Or violence et pouvoir sont intimement liés dans notre architecture sociale. Faut-il user de la première pour s’emparer du second et parvenir à l’égalité entre les sexes et les genres ? Les mouvements féministes, en particulier ceux de la deuxième vague des années 1960-1970, positionnés sur la non-violence, ont refusé cette option. Et n’ont longtemps pas su quoi faire du sujet de la violence féminine. Leur priorité – comment s’en offusquer ? : dénoncer et combattre les violences exercées par des hommes sur des femmes, parce que femmes. Mais les deux sujets n’entrent pas en opposition. Ils se rejoignent dans les travaux de la sociologue Natacha Chetcuti-Osorovitz, qui vient de publier le fruit de ses observations de terrain dans des prisons pour femmes (voir note 2 et « Les femmes incarcérées ne bénéficient pas des mêmes droits » page 91). Elle relève chez les incarcérées une constante. « Une série de violences subies, plus ou moins visibles, structure la trajectoire de ces femmes. Un continuum de violences de genre. » « L’étude de la violence des femmes révèle à quel point notre société est construite sur un sexe menaçant et un sexe vulnérable, qui doit craindre le premier », résume Coline Cardi. Approfondir cette étude, c’est commencer la déconstruction.

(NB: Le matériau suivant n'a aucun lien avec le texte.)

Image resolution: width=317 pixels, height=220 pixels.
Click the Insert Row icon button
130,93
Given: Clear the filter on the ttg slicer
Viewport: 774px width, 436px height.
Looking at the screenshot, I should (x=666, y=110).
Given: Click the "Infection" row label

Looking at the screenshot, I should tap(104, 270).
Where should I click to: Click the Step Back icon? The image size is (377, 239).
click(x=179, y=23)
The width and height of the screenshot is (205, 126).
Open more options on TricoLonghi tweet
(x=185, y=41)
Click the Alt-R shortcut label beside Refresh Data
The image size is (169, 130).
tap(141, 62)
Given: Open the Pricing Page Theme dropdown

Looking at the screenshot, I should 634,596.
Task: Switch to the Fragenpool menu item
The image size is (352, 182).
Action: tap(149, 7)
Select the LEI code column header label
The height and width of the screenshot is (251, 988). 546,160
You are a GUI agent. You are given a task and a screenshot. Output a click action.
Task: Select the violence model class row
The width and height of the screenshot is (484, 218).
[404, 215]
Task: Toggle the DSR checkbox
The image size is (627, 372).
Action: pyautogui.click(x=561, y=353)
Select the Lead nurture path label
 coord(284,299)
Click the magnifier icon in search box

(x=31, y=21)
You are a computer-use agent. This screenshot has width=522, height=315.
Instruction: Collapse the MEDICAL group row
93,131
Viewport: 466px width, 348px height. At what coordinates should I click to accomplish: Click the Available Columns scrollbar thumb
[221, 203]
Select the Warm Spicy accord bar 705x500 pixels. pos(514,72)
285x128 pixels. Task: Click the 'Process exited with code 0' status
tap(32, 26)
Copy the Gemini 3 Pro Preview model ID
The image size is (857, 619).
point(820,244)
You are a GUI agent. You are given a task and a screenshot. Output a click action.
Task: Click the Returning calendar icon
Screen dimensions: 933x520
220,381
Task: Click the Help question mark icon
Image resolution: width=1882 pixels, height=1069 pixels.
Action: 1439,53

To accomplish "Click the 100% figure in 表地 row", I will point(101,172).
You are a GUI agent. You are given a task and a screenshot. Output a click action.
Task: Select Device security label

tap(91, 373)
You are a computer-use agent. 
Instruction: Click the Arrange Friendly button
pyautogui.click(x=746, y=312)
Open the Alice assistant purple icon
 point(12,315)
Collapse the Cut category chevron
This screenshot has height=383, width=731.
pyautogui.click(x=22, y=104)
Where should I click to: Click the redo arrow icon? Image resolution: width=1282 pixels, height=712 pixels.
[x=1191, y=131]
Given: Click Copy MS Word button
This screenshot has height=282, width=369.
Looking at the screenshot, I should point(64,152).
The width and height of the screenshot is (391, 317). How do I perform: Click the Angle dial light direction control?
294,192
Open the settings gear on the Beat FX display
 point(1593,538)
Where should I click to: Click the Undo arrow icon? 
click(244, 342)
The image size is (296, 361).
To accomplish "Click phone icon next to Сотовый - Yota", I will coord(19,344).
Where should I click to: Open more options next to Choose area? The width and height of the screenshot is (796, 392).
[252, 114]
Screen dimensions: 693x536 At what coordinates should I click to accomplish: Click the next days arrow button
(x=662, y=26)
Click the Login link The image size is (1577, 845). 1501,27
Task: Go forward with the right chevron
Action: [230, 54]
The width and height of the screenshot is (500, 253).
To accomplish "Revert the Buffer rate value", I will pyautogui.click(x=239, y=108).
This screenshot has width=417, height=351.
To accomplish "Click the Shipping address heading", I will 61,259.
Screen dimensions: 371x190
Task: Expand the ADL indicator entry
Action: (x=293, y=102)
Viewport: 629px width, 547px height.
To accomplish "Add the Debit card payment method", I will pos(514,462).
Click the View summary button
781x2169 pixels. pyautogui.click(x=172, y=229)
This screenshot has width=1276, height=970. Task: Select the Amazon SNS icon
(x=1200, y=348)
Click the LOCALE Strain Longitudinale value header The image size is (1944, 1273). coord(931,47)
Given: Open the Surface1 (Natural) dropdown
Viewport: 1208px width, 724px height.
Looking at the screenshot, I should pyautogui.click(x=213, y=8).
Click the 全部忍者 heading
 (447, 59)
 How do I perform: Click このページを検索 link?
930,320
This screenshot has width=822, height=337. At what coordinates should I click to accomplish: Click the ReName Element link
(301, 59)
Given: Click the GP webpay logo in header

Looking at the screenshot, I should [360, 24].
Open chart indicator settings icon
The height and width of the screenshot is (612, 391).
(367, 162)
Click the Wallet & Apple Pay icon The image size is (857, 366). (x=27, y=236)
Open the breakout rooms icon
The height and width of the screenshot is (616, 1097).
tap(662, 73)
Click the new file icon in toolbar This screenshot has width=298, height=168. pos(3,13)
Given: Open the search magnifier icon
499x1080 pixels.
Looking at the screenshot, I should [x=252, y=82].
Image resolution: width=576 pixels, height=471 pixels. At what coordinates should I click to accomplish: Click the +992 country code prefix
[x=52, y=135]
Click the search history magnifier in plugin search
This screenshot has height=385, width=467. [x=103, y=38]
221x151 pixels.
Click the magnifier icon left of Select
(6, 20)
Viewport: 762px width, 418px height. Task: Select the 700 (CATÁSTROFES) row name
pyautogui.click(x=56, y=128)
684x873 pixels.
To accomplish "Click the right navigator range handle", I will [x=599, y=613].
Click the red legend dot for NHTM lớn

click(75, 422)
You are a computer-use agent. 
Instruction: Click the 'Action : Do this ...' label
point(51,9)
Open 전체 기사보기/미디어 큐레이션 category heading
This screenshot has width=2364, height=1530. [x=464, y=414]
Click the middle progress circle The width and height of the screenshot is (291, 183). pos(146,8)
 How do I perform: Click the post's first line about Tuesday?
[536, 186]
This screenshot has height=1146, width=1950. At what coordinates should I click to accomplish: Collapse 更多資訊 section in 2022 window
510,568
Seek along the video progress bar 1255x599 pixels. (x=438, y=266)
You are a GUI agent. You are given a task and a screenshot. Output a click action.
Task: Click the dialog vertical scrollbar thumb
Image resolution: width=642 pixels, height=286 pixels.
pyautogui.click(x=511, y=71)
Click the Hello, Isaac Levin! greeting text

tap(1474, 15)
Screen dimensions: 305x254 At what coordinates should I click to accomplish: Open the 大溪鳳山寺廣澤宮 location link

1. Penser la violence des femmes, sous la direction de Geneviève Pruvost et Coline Cardi. Éd. La Découverte, 2012.
2. Femmes en prison et violences de genre. Résistances à perpétuité, de Natacha Chetcuti-Osorovitz. Éd. La Dispute, 2021.
3. Le « flux » est le nombre d’entrées en prison à un instant T sans prendre en compte la durée des séjours qui s’ensuivent. Le « stock » mesure le nombre de personnes incarcérées ; les longues peines y sont de fait surreprésentées (voir également « Les femmes incarcérées ne bénéficient pas des mêmes droits » page 91).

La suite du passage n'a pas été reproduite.